Plan for tomorrows (20070510) FESCO meeting

Toshio Kuratomi a.badger at gmail.com
Wed May 16 01:46:23 UTC 2007


On Thu, 2007-05-10 at 18:32 +0200, Thorsten Leemhuis wrote:
> Tom "spot" Callaway schrieb:
> > On Thu, 2007-05-10 at 10:41 -0500, Josh Boyer wrote:
> >> On Thu, 2007-05-10 at 09:07 -0500, Tom "spot" Callaway wrote:
> >>> On Thu, 2007-05-10 at 10:51 +0200, Christian Iseli wrote:
> >>>> Dear all,
> >>>>
> >>>> On Wed, 09 May 2007 17:05:05 -0400, Brian Pepple wrote:
> >>>>> Anyway, please find below the list of
> >>>>> topics that are likely to come up in the next FESCo meeting that is
> >>>>> scheduled for tomorrow, Thursday at 17:00 UTC in #fedora-meeting on
> >>>>> irc.freenode.org:
> >>>> I won't be able to attend: I have voluntary firefighter training that I
> >>>> need to attend...
> >>>>
> >>>> In case the zope thing comes up again, here is my current view:
> >>>>  - I'm not in favor of a compat-python2.4 package:
> >>>>    o python maintainer doesn't want it
> >>>>    o not in line with a bleeding edge distro
> >>>>    o does not encourage other packages to update to newer version
> >>>>  - I could agree to a runzope package, or maybe even better a
> >>>>    zope-runtime sub-package
> >>> Since I probably won't be there, due to the RH Summit, my thoughts (and
> >>> votes if it comes to it):
> >>> - No compat-python2.4 package
> >> Spot, could you clarify this a bit?  Christian stated his opinion on
> >> both compat-python2.4 (a generic compat package for the distro) and
> >> "runzope" (python 2.4 packaged inside of the zope package).
> > I'm not against runzope, per-se, but I'd much much rather see an effort
> > to bring zope to current python.
> > 
> > My biggest concern with runzope packaging ideaology is that we'll leave
> > it at that, and not fix the real problem.
> 
> Well, what does that mean for compat-packages in general?
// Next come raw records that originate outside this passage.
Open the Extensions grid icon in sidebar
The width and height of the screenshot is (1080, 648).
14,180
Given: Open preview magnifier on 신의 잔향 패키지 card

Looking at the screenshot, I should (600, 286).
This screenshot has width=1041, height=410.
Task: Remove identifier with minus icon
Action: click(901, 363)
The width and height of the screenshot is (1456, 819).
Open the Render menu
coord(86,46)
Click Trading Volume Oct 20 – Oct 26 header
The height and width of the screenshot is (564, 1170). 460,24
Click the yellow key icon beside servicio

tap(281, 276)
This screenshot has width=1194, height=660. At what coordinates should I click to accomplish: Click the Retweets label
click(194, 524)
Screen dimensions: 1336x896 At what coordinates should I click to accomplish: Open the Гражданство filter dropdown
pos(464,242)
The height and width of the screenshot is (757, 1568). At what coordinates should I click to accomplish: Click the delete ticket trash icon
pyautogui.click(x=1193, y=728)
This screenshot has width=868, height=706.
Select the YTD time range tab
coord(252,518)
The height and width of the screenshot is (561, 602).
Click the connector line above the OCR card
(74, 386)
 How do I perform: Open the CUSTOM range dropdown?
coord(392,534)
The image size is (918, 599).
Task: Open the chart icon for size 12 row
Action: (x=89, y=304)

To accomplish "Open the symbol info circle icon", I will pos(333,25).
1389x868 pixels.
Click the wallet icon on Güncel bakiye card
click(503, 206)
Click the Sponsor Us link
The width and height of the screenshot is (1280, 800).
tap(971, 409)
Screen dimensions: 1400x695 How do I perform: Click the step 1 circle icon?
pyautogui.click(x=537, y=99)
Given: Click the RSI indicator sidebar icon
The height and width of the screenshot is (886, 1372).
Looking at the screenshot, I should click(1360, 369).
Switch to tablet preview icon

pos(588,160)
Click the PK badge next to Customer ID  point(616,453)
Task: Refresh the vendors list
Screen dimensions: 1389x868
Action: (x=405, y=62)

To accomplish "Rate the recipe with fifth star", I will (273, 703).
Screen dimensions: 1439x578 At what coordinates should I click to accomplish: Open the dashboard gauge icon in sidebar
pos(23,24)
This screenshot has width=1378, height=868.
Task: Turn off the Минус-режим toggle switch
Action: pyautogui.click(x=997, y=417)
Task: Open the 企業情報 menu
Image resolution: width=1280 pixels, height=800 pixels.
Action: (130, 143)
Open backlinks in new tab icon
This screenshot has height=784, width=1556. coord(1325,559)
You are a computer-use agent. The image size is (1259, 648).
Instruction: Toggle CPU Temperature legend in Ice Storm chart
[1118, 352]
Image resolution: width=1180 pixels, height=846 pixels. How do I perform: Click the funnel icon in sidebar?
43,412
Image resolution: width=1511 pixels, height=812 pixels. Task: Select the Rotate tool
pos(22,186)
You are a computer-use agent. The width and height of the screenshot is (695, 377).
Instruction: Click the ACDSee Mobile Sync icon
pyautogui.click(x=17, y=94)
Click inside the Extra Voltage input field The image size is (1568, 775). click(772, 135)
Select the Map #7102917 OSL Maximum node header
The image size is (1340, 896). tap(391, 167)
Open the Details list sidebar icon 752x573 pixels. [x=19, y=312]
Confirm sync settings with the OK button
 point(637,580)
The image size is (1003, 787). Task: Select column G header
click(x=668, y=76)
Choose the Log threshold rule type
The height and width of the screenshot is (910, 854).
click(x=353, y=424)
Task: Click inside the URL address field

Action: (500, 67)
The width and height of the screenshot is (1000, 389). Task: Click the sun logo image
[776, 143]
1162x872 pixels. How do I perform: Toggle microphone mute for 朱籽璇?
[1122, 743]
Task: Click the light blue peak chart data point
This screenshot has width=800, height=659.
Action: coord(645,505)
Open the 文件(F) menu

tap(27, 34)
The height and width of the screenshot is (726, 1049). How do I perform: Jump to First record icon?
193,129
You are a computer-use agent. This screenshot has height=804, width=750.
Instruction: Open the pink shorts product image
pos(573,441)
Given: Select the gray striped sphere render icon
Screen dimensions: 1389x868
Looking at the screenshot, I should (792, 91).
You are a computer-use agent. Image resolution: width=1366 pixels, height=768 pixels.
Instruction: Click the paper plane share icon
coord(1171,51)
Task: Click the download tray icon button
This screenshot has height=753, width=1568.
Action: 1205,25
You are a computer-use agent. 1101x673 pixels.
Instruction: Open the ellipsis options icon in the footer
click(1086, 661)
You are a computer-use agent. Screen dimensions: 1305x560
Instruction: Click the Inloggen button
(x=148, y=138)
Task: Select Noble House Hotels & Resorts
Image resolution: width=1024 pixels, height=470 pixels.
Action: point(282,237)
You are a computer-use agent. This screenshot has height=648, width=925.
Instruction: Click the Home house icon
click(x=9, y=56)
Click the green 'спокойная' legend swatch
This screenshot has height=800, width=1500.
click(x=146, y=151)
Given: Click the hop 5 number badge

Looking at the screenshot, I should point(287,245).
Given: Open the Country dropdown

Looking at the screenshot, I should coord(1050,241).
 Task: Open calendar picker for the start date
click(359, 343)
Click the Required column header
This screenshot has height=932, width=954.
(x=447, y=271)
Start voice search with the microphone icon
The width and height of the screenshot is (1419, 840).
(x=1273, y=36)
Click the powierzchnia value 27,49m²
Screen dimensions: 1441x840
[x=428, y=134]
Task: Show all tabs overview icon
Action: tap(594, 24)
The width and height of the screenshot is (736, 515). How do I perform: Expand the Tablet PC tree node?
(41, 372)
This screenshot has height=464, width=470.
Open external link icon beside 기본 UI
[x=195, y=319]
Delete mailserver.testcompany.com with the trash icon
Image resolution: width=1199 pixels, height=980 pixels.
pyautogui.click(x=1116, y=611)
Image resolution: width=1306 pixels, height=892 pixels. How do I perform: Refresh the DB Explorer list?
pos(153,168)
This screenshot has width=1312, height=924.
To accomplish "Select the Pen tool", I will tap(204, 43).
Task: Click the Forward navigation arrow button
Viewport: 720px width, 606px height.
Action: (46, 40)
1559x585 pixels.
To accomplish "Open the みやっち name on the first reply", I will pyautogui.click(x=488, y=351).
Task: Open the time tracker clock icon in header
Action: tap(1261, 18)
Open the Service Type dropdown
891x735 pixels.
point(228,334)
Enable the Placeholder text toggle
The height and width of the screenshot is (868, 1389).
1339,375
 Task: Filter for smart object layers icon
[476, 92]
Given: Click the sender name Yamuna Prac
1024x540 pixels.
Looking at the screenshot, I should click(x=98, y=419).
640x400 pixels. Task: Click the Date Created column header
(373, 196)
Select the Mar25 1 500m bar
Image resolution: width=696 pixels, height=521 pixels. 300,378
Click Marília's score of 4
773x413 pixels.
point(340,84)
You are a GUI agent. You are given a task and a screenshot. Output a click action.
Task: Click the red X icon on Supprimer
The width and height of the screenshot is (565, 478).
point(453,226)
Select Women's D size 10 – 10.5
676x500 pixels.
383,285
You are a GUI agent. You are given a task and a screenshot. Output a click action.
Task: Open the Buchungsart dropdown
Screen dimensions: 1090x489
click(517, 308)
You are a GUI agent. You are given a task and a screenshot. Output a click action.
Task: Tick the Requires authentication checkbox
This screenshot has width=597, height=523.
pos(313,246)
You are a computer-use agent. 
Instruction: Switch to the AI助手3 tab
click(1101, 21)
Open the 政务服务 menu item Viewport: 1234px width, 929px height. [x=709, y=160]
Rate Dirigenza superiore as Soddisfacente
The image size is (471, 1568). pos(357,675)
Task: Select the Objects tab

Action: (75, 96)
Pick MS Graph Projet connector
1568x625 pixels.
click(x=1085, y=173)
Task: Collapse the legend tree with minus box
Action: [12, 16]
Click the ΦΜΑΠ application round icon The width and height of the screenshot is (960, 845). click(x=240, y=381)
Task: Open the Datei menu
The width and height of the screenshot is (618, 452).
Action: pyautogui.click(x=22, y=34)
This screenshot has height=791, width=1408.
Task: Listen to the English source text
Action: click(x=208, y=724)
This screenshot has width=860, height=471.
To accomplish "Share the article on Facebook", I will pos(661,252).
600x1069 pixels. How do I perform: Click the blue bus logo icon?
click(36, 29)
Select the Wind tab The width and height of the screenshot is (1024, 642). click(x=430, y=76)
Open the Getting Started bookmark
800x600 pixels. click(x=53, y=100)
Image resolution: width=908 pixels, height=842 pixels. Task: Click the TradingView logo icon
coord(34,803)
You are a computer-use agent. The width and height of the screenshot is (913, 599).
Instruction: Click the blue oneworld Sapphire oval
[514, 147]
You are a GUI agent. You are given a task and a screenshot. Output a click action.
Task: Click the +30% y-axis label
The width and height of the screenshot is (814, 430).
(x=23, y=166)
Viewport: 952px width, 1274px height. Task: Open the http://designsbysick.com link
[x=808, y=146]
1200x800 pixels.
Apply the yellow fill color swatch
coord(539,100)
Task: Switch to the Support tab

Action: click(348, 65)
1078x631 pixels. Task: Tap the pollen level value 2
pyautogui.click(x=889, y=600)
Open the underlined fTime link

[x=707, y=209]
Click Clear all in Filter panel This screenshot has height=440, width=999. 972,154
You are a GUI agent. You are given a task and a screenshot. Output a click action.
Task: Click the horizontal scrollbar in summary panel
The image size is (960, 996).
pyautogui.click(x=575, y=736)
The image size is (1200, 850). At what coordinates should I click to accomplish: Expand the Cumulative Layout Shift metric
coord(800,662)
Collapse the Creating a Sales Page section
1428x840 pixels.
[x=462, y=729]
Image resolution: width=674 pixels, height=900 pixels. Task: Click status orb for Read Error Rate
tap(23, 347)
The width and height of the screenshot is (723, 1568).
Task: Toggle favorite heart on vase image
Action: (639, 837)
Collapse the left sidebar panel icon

Should each of
> those have a limited life time as well? Or do we need other rules like
> "packages from the repo are not allowed to use or link against compat
> packages in the devel tree at release time of a Fedora release"?
> 
> I just want consistency. We ship about 40 pacakges afaics and we should
> apply the same rules to all out packages. I fail to understand why
> python is so special. It's IMHO not just about "python for zope": people
> might have apps from other sources compiled against python-2.4 installed
> on their system -- shipping a compat-python24 for one release gives them
> time to get those apps running after a update to F7 so they can migrate
> their software to python 2.5 over the next half year until we ship F8.
> 
I'd be against a rule that very broadly banned compat packages.
compat-* packages can be useful and have minimal impact for packagers.
Jeremy's arguments about compat-python adding to the maintenance burden
for the python-2.5 maintainer are only somewhat valid to me.  There very
well could be bugs mistargeted against the current version of the
package instead of the compat- version but if it's actually causing us
problems, that's a failure in how we form channels of communication
between developers and how we guide end users into making bug reports
that we need to address regardless.

Much more telling to me is that python is a framework.  Building a
viable python2.4 is much more than building a compat-python2.4 package
and calling it done.  We have to rebuild all our python modules for
python2.4 as well.  Most of those will be easy.  Especially as long as
those packages are also available in FC6.  However, not everything will
be -- and the more releases we get from python2.4 being /usr/bin/python
the farther we will get from having packages that just work.

So I can see a justification for excluding compat-python on these
grounds.  These arguments would also apply to packages like perl, php,
and ruby where we would need to maintain a whole slew of additional
compat packages.

That said, I'm not currently in favor of outright excluding compat-* for
these either.  I think a sufficiently dedicated group of packagers
*could* do a good job of maintaining the packages.  So instead of having
a policy that denies people the opportunity to do this we should be
coming up with a set of expectations that we have for a group that is
attempting to do something like this.  Do we want them to prove the idea
is valid in a separate download repository first?  (Work could still
occur within Fedora cvs/builders but the builds would be pushed to a
separate repository.)  Do we want to specify how many packagers must be
involved?  Do we want to make sure there's some method that they use to
communicate with the maintainers of the non-compat versions of their
packages?

In other words, instead of saying, "No, we won't let you do this no
matter how dedicated you think you are to making it happen", come up
with a skeleton that says, "We don't think your project will succeed
(and that will reflect poorly on the rest of Fedora) unless you have a
plan to deal with these issues.  Here are the issues and some possible
solutions that we think would mitigate them."

These policies could share a lot with other very large projects
unrelated to compat- packages.  New official spins, a new legacy
project, official secondary arches, etc.